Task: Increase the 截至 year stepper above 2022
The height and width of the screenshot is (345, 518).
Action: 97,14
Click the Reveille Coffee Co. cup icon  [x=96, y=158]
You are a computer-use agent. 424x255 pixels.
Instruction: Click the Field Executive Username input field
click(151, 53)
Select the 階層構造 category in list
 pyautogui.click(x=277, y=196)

-----

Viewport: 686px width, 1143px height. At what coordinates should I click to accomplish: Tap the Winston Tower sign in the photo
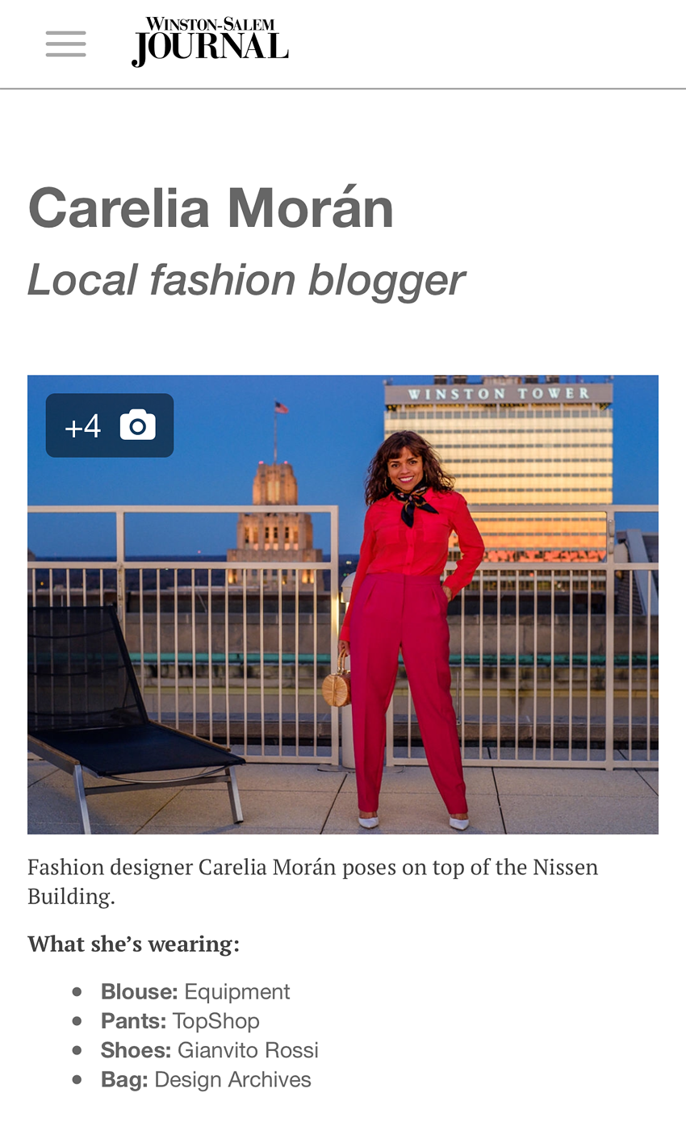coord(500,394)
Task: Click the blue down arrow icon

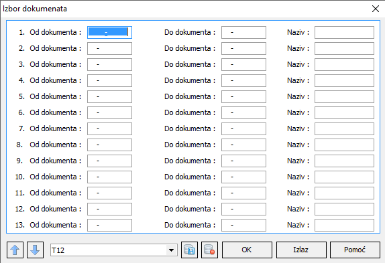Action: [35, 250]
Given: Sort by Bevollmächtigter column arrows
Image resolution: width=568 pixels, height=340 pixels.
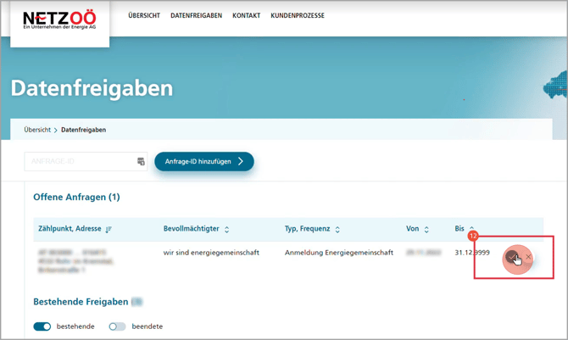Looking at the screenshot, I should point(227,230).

-----

Copy exactly, without pictures, the lines above from the one with "Viewport: 686px width, 1143px" down to the one with "Given: Sort by Bevollmächtigter column arrows", inclusive.

Viewport: 686px width, 1143px height. At what coordinates should I click to accomplish: Tap the Winston Tower sign in the photo
coord(500,394)
Task: Click the blue down arrow icon

Action: [35, 250]
Given: Sort by Bevollmächtigter column arrows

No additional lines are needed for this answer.